Samotnie po zaśnieżonym KPN
Niedziela, 17 lutego 2013 | dodano: 19.02.2013 | Rower:Giant XTC | temp -2.0˚
dst40.78/20.40km
w02:07h avg19.27kmh
vmax30.30kmh HR 141/166
Na niedzielny lekki trening umawiałem się z Gustawem. Obaj jednak daliśmy ciała. Udało się wyjść dopiero ok. 13. Dwie godzinki po asfaltach? Czemu nie. Chwilę po tym, jak wyszedłem, zaczęło padać. Śnieg z deszczem. W Zaborowie, kierunek obrałem jakoś podświadomie, stwierdziłem, że z ciekawości sprawdzę jakie są warunki w lesie. Okazało się, że są idealne. Lekka pokrywa śniegu, pod spodem twardo. Dosłownie 200m po wjechaniu do lasu zerwałem łańcuch... Po kilku minutach poszukiwań zagubionych elementów udało mi się spiąć łańcuch, bez narzędzi. Rozpięła się spinka. Niemniej muszę pamiętać, że narzędzia swoje ważą, ale mogą uratować tyłek..

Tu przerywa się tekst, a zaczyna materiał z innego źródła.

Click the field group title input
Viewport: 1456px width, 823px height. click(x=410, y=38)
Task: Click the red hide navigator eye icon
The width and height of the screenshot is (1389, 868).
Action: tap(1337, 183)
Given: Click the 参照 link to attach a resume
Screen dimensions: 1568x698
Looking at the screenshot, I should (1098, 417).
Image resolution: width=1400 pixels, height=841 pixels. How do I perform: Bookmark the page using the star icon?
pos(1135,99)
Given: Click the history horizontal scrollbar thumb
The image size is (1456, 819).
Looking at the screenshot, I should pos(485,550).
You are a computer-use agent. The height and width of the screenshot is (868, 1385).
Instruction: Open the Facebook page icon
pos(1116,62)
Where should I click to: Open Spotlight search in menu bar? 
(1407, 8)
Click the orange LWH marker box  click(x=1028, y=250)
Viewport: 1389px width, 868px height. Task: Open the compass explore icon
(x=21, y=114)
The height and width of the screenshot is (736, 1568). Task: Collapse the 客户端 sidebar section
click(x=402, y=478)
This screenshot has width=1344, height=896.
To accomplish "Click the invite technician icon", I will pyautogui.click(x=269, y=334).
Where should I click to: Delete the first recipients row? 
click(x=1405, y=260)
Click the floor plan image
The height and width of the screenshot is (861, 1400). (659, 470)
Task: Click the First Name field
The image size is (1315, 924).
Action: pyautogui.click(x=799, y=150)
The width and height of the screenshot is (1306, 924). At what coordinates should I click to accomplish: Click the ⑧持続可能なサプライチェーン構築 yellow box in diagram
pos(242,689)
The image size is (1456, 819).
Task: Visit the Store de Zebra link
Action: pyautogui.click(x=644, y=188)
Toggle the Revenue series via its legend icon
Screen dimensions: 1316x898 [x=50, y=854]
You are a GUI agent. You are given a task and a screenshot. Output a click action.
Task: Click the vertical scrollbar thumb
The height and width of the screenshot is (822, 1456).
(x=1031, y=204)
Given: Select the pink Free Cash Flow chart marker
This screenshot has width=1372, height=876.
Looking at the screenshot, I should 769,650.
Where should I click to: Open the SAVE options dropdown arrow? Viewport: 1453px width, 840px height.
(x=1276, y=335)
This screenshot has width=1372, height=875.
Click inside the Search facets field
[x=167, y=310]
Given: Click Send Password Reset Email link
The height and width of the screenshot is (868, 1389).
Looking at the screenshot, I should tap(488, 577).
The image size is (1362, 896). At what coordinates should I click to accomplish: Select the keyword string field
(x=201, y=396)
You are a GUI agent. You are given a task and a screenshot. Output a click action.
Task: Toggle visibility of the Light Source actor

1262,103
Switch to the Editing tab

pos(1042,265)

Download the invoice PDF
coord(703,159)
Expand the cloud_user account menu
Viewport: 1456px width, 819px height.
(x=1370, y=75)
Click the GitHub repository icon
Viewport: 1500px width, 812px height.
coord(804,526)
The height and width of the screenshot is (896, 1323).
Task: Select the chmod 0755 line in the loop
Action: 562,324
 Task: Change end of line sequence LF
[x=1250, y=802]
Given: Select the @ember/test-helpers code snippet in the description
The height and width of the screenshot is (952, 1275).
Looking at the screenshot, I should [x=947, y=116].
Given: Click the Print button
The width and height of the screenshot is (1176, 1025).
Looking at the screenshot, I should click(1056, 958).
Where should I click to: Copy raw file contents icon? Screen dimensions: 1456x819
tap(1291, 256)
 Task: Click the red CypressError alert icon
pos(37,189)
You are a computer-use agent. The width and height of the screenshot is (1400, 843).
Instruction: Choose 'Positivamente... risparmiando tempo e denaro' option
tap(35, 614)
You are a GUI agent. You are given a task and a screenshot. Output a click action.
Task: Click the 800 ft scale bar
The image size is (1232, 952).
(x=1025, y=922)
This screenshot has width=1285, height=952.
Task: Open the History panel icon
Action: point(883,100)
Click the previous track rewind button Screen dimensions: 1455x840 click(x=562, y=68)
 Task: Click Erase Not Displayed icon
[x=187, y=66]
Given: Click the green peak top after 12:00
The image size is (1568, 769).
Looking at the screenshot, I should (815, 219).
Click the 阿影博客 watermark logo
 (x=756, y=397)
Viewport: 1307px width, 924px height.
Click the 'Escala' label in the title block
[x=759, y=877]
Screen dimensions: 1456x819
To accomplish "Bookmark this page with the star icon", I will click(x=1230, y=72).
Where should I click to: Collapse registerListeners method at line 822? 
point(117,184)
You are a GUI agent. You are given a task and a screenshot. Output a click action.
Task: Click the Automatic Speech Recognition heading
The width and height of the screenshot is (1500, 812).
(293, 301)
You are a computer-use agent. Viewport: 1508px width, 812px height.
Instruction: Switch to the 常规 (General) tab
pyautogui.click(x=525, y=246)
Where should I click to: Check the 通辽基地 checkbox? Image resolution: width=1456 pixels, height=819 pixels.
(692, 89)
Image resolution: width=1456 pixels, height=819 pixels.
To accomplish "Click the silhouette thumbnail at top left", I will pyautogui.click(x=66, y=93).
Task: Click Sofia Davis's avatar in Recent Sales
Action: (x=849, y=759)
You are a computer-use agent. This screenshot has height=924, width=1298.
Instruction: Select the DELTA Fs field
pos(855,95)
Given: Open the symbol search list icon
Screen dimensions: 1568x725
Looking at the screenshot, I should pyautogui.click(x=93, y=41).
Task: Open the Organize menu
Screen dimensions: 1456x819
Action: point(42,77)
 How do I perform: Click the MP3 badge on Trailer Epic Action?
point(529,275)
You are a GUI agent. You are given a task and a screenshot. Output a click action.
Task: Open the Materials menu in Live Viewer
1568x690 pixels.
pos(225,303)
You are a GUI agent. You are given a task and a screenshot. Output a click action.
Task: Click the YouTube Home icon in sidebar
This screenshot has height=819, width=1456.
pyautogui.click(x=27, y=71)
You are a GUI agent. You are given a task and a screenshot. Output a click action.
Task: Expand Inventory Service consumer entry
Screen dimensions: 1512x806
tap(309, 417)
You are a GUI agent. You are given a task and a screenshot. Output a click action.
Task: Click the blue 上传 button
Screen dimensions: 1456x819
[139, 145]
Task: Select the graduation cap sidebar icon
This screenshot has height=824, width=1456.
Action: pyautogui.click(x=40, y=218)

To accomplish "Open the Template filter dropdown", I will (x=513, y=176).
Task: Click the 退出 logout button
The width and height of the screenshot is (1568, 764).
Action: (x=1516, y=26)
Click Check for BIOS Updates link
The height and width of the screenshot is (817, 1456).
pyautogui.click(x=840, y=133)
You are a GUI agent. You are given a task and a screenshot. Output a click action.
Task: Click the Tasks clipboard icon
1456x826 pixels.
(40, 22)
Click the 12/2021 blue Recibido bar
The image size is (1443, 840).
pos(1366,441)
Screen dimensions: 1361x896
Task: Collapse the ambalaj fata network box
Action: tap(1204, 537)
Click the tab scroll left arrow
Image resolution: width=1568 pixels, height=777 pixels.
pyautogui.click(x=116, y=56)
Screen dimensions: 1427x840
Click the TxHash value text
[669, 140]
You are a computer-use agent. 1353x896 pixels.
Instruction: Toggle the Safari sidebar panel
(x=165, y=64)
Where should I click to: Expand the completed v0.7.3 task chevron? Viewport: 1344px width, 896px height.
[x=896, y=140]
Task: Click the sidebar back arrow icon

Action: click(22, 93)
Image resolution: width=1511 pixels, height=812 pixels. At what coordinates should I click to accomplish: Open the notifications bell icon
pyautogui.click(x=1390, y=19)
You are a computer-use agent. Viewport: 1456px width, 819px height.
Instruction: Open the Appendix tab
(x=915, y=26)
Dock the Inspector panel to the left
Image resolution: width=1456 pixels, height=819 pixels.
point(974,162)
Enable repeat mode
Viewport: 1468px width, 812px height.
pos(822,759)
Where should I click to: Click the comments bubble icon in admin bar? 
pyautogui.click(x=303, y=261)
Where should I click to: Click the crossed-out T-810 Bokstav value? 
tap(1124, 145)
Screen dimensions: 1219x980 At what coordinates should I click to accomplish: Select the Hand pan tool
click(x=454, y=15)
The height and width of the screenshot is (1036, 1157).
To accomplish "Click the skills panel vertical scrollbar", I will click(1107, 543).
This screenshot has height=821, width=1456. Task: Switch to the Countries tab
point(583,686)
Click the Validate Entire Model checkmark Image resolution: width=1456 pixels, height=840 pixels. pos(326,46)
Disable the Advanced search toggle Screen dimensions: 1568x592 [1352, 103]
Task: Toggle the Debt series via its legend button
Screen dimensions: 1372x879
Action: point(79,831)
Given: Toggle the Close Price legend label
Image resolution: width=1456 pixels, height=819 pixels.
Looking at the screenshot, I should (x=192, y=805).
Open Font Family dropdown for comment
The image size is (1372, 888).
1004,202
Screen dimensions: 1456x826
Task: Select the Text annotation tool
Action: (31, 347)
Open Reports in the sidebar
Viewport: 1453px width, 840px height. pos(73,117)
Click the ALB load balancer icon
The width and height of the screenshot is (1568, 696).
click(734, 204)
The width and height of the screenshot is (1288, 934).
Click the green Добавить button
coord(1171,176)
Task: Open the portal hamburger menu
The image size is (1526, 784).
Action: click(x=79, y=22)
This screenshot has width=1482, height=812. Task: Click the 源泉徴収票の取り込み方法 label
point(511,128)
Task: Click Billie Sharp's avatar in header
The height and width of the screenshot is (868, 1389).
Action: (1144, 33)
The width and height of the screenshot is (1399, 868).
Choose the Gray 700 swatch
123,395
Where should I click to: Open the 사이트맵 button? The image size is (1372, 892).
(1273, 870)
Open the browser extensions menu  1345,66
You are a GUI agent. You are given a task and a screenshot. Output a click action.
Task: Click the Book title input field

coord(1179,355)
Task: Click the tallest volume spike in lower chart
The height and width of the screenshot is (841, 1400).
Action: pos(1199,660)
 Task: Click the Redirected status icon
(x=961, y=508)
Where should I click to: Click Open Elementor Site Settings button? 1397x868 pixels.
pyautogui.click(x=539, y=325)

Przez Ławską i Wiersze dojechałem do Roztoki - przerwa na kawkę. Sporo ludzi w lesie, głównie spacerki, ale kilku kolarzy się trafiło. Najbardziej zaintrygował mnie starszy gość na karbonowym Epicu. Co w tym dziwnego? Gość wyglądał raczej na kogoś, kto ujeżdża składaka w drodze do sklepu. Zdradziły go tylko kask i pulsometr na ręce. Narciarze też się trafili. Owszem, na upartego dałoby się pobiegać, ale warunki były jednak zdecydowanie na rower.
Z Roztoki przez Debły do Zaborowa. Powrót pomimo mrozu, o dziwo w brei..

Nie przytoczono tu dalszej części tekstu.